Run to fail – Some companies choose this low-cost maintenance method since there is no recurring service contract. The UPSs are allowed to operate until they fail. When a system fails, a service ticket is placed, and the system is restored to operation or replaced. Costs are only incurred when a failure event occurs. This reactive servicing strategy, however, means the likelihood of downtime and therefore downtime cost is increased.
Calendar-based – Regularly occurring maintenance visits (often annually) are used to inspect systems and proactively perform any necessary parts replacement to prevent future failures from occurring. Since they are scheduled in advance, the sites can plan for the service visit to minimize impact on daily operations.
Condition-based – Sensor data from the UPSs are used to predict when a maintenance activity is necessary, for just-in-time servicing. This type of maintenance minimizes unscheduled downtime, maximizes the service life of the UPS battery, and ensures reliable operation. An example is waiting for a battery to fail its self-test before replacing the battery. Once that test is failed, you have weeks to months left to proactively replace it.
Considerations in choosing who performs servicing function
In this section we discuss factors to consider when choosing your servicing approach (self-serviced or 3rd party serviced), that impact the effectiveness of proactive as well as remediation maintenance of your UPS fleet.
Logistics of getting technicians where they are needed – With geographic dispersity, scheduling technicians to arrive when they are needed at each site to perform maintenance can be a cost-prohibitive logistics nightmare, depending on the number of sites, technicians available, and the distance between sites. Staffing can also be a challenge when doing it yourself, as the number of field technicians needed may change as the assets age. If you plan to service yourself, make sure you understand the service expectations of the systems and staff accordingly. With assets that are 3rd party managed, you generally have a contract guaranteeing a response time so expectations are clear, and problems are resolved quickly (often as early as next business day parts delivery). Vendors focused on this type of dispatch service have the benefit of scale and can streamline their operations.

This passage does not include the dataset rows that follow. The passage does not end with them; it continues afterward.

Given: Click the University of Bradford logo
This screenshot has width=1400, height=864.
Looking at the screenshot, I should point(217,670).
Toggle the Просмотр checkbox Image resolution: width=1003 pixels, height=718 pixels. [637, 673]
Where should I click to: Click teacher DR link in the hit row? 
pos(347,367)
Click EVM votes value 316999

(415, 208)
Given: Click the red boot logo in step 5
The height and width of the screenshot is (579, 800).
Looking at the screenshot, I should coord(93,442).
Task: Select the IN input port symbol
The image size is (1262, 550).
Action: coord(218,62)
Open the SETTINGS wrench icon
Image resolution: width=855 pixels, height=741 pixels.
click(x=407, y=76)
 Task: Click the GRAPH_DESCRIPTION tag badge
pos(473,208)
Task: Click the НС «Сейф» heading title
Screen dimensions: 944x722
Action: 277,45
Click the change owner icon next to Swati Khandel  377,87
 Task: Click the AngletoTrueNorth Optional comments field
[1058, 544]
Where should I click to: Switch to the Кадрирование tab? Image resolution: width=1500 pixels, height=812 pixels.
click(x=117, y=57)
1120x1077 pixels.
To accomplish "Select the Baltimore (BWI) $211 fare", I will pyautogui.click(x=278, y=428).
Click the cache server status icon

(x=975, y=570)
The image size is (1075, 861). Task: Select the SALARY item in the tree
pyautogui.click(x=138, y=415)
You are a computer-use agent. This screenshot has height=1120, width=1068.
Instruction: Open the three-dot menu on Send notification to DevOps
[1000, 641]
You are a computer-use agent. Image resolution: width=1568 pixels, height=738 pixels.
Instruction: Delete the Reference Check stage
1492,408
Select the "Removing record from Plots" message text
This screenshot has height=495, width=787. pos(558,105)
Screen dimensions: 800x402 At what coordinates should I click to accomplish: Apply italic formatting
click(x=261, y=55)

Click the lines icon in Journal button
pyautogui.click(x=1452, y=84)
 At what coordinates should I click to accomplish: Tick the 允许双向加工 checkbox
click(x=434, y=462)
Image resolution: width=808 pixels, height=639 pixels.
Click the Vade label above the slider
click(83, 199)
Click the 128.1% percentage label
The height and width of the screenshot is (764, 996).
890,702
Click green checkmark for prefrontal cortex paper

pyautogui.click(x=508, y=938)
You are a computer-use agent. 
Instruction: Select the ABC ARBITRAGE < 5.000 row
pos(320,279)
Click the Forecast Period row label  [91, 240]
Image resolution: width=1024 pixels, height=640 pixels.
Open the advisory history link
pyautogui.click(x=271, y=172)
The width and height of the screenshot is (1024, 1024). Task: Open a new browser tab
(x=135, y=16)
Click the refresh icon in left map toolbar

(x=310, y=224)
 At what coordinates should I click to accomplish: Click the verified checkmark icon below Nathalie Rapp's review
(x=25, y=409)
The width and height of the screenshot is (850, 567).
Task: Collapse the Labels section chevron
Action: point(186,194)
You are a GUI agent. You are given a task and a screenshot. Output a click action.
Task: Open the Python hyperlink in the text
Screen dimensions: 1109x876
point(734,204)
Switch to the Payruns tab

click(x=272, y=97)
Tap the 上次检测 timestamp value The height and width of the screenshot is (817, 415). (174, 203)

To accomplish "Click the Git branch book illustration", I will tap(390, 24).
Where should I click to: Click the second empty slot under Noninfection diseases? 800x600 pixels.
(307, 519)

Unpredictable expenses when systems fail – Choosing to do servicing of the UPS fleet yourself means that when a system fails, there is a cost incurred to service the system. This includes the cost to get the field technician to the site to do the repair (sometimes referred to as truck roll or dispatch expense which includes the technicians time and travel), plus, if the UPS is out of warranty, the cost of the necessary parts. A common dispatch cost is $10002, so it can add up fast with a fleet. This irregular cost that occurs when emergencies and failures happen is OK for some companies (as you only pay for services you need), but for others, there is a preference towards predictable recurring operating expenses, as is typically the case with a 3rd party service contract. With a vendor or partner service contract, you are able to amortize the parts replacement expenses by paying a portion of it each year.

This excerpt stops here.